A leading medical specialist offers her advice on when to take your daughter to a gynaecologist rather than a GP.
It’s difficult for mothers to decide if they need to take their pre-pubertal daughter to see a gynaecologist if they experience any gynaecological health issues or are experiencing itching or burning. What should your first course of action be?
Dr Katrien Dehaeck is a leading gynaecologist at Vincent Pallotti Hospital in Cape Town. She specialises paediatric gynaecology and is a consultant at the Red Cross Children’s Hospital. She says: “as a mother, you may feel or know that something isn’t quite right. However, you’re not sure if this needs to be checked out by your local doctor or a gynaecologist. There are specific symptoms that need to be checked out by a gynaecologist.”
Symptoms to watch out for
You should take your daughter to see a paediatric gynaecologist if she is experiencing any of the below symptoms:
1. A chronic vaginal discharge, especially if there is blood or bleeding involved.
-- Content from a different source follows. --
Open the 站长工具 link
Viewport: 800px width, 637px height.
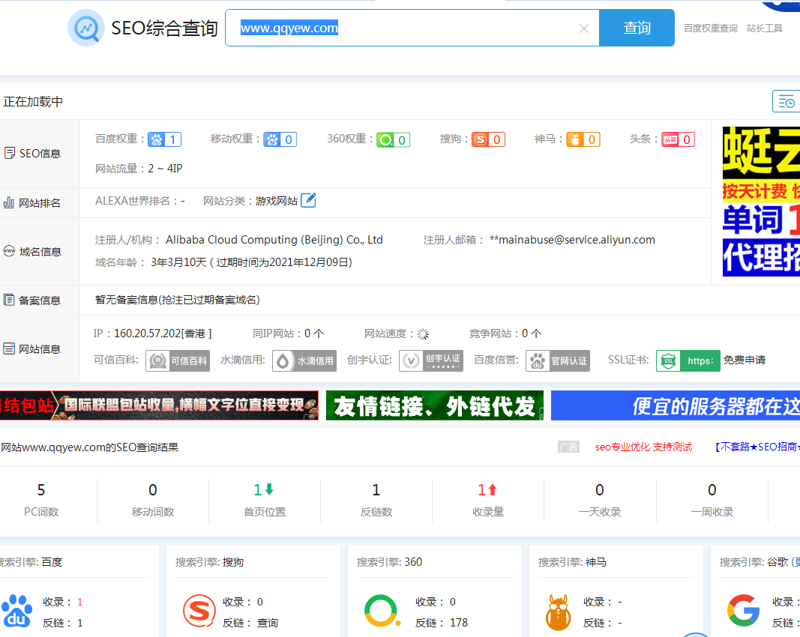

2. A strong smelly vaginal discharge.
3. Lumps, bumps and warts.
“Your daughter may be experiencing an itch or burn that can be caused by a variety of factors. Most commonly, if a girl has an itch doctors diagnose it as Candida. This is not generally something that little girls get as their vaginas are still too alkaline. So, I would recommend seeing a gynaecologist if she gets diagnosed and prescribed Candida medication before going ahead with the treatment,” says Dr Dehaeck.
As a precautionary measure for itches and burns in the genitalia, Dr Dehaeck recommends getting your child dewormed and ensuring that her hygiene is optimal. “Some girls are still too small to wipe properly from front to back and get faecal contamination as a result. Assist your child and make sure that she is cleaned properly at all times. Also, avoid washing with strong soaps and do not use bubble bath,” adds Dehaeck.
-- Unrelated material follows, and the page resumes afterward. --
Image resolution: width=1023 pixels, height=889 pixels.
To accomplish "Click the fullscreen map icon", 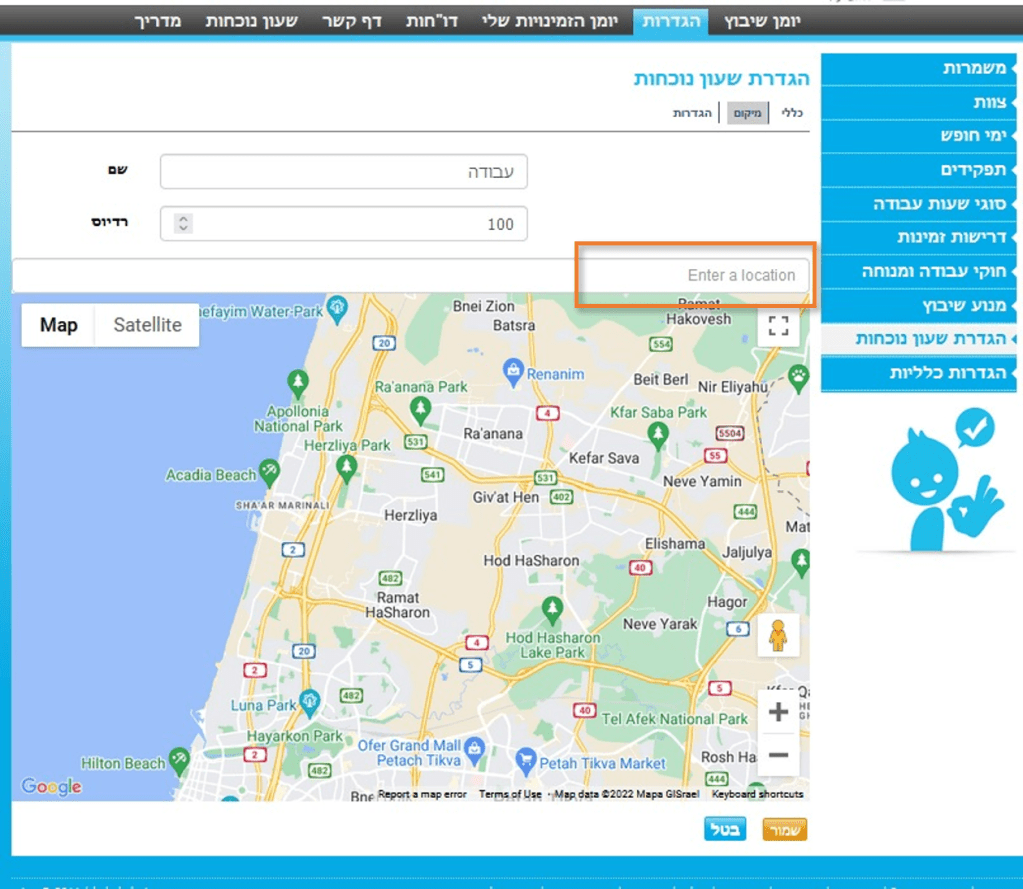I will [x=778, y=326].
Not all irritations are serious: some, such as rashes caused by nappy rash or allergic reactions to creams, can be treated with over-the-counter medication.
“My overall advice would be to take what your child says seriously and get her checked out properly. Sometimes foreign objects or even labial adhesion (where the labia minora are stuck together and it seems there is no vaginal opening even though there is), may be the cause of the issue. These can all be dealt with without too much problem. The quicker your child is examined and diagnosed, the better,” adds Dr Dehaeck.
Dr Katrien Dehaeck is a leading gynaecologist in private practice at Vincent Pallotti Hospital in Pinelands, Cape Town. She specialises in gynaecology, gynae oncology, vulvo-vaginal disease and paediatric gynaecology.